**Collected data entries**
%%

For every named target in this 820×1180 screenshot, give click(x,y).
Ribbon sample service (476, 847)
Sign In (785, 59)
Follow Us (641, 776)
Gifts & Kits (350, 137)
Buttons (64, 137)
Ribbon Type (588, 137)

%%

**To do**
Word for word, write out each of the records above.

**Result of this exercise**
For every named target in this 820×1180 screenshot, give click(x,y).
Ribbon sample service (476, 847)
Sign In (785, 59)
Follow Us (641, 776)
Gifts & Kits (350, 137)
Buttons (64, 137)
Ribbon Type (588, 137)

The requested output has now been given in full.